TEXT PROVIDED:

↓

President Trump’s appearance at CIA headquarters on Saturday, January 21, suggests that he was told he had to “correct” the impression that he was not pleased with the CIA (and he had every right not to be pleased). But, they didn’t script his remarks leaving him open to new criticism.

That puts into question upcoming meetings with the UK’s Prime Minister Theresa May, Canadian Prime Minister Justin Trudeau, Mexican President Enrique Peña Nieto, and a possible meeting with Russia’s Vladimir Putin.

A business meeting is different from diplomacy. Nations have permanent interests and the interest of corporations change frequently, are conditioned by markets and can be negotiated in personal meetings.

In principle, there is nothing personal about meetings between foreign leaders and none should be held until staff has resolved what is to be discussed, US policy has been formulated and conveyed to the other side.

The notion that a “personal” approach works in relations between nations is false.

And any meeting with a national leader that unleashes a President with little knowledge of foreign relations into meetings where he doesn’t know what is to be said, nor how to reply, simply puts President Trump at risk to making major mistakes. After a couple of missteps, President Trump will learn, but seeking “personal” meetings this early in his tenure confuses good business methods with the practice of diplomacy. They are not the same and require different methods, if nations are to agree.

↑

DATASET SECTION:
↓

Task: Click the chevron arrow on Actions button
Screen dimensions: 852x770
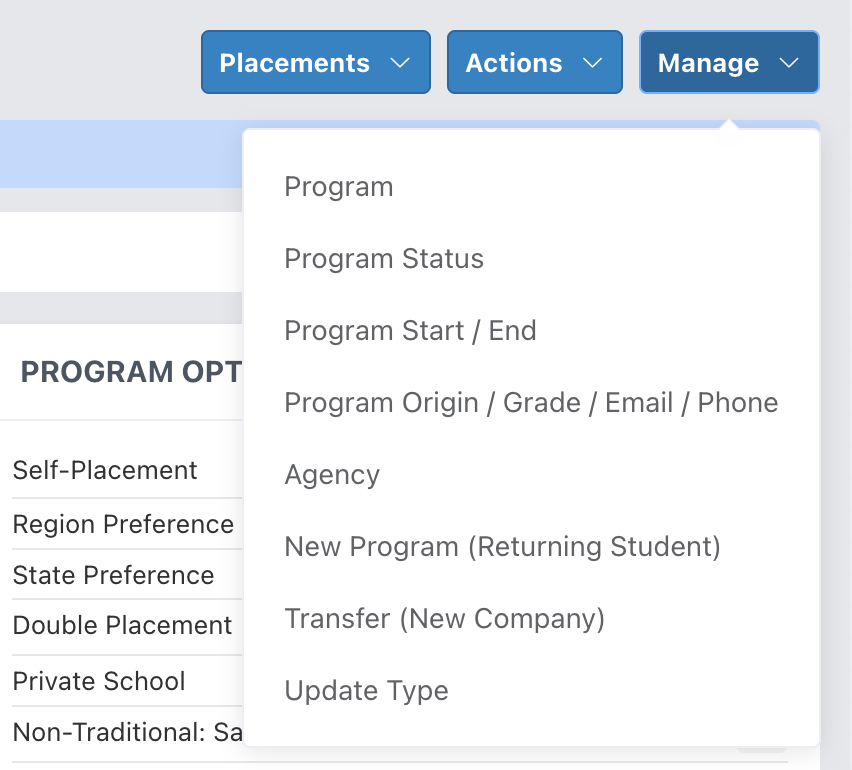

↑

Reproduce the portion of the text on personal diplomacy that starts at "A business meeting" and ends at "in personal meetings.", with no changes.

RESULT OF THIS TASK:
A business meeting is different from diplomacy. Nations have permanent interests and the interest of corporations change frequently, are conditioned by markets and can be negotiated in personal meetings.